:: Listed records

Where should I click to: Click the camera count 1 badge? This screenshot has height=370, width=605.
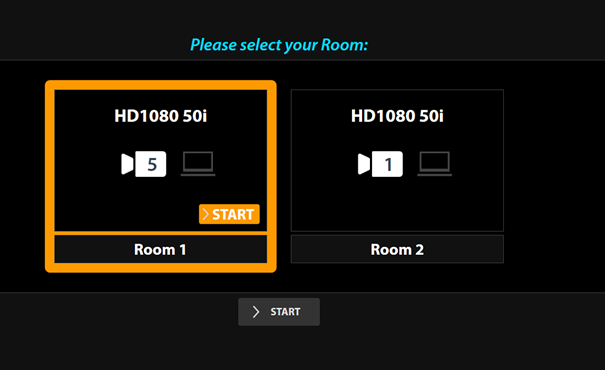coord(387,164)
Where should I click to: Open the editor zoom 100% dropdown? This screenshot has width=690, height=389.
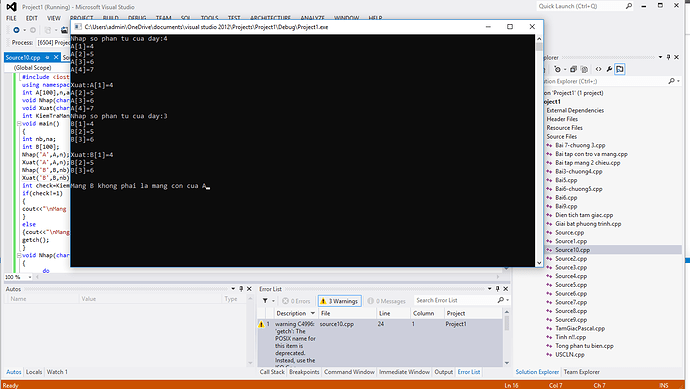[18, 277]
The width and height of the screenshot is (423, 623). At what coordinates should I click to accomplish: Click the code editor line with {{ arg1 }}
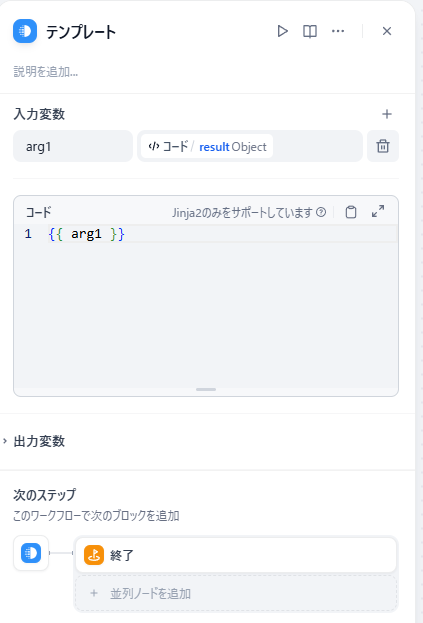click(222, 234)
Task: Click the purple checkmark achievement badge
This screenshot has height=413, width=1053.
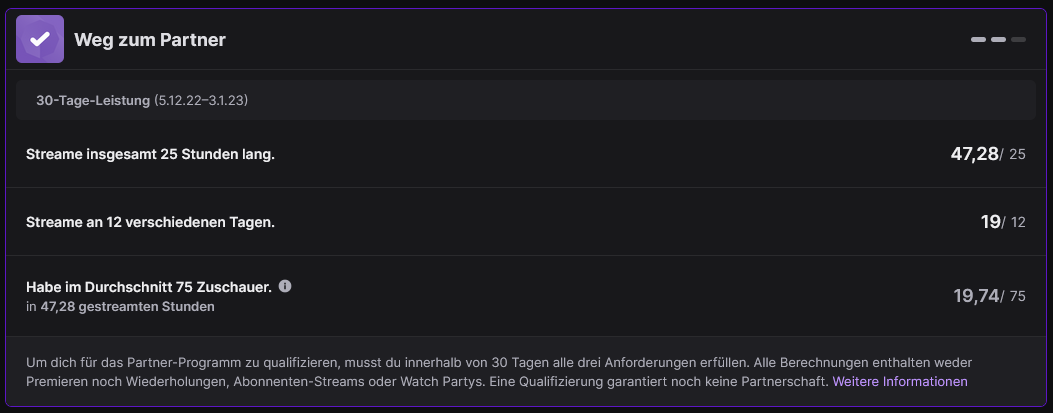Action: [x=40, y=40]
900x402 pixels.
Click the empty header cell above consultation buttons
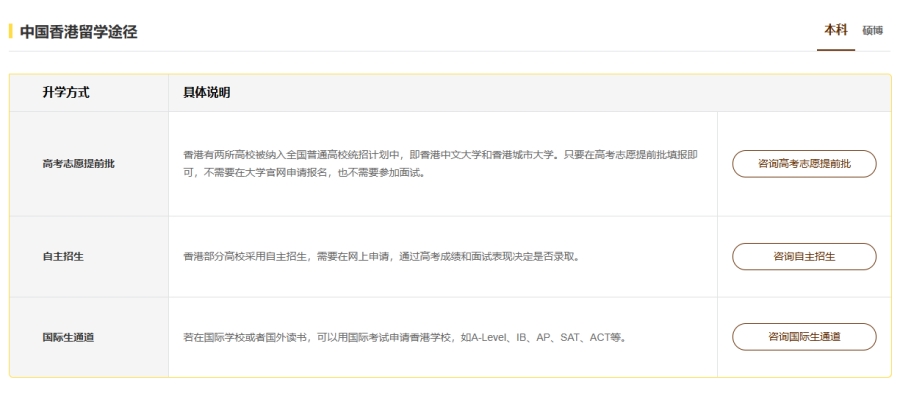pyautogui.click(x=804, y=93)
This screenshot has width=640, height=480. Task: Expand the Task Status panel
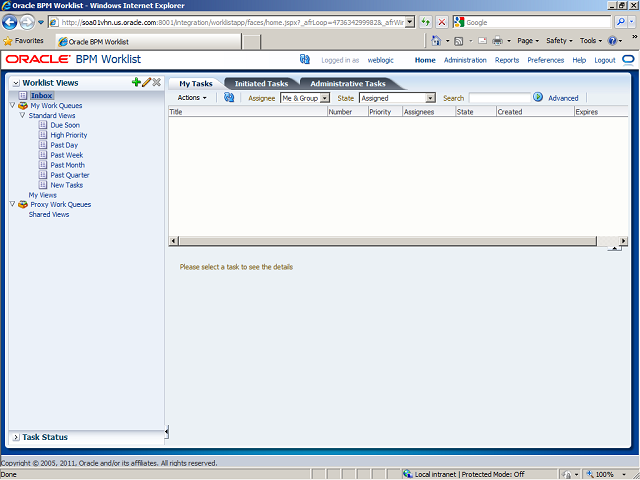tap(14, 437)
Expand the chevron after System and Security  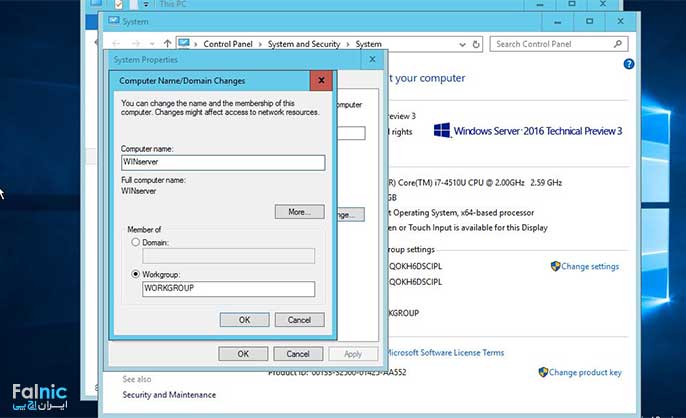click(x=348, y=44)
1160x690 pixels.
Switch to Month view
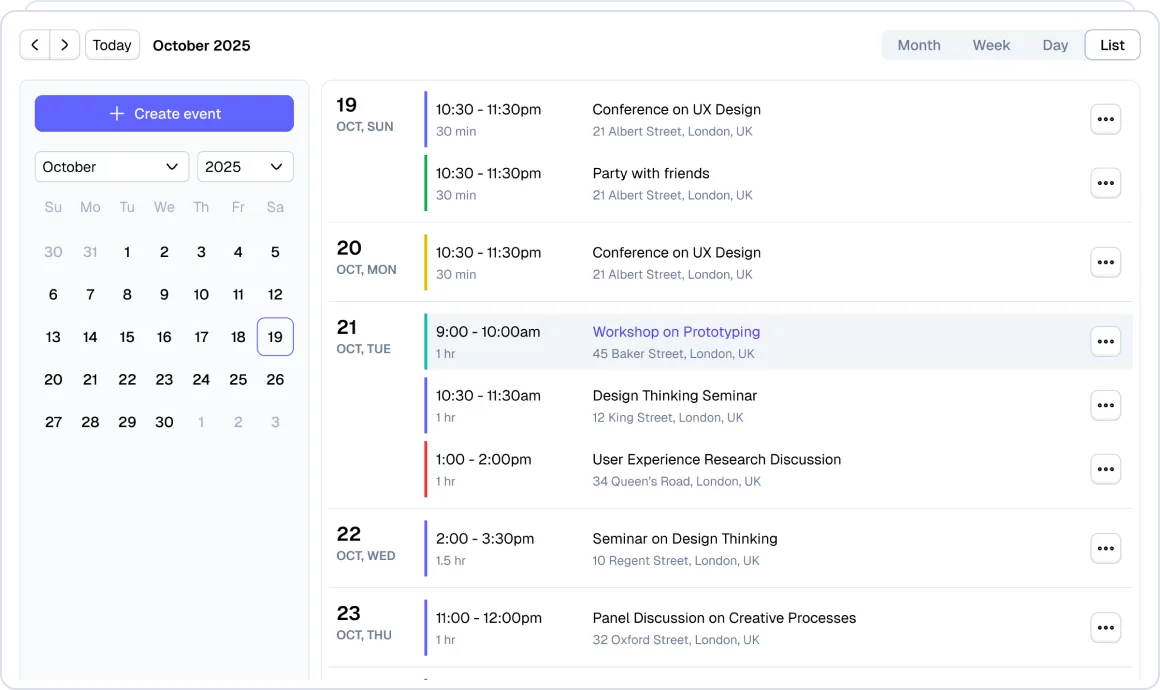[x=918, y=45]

::::

What the exercise asks: Your answer should be the exact lines above from the one containing "The width and" through the one containing "900x402 pixels.", with both end lines kept and the pictures removed, please.

Solution below:
The width and height of the screenshot is (423, 623). At what coordinates should I click to accomplish: Click the code editor line with {{ arg1 }}
click(222, 234)
Task: Click the purple checkmark achievement badge
This screenshot has height=413, width=1053.
Action: [x=40, y=40]
900x402 pixels.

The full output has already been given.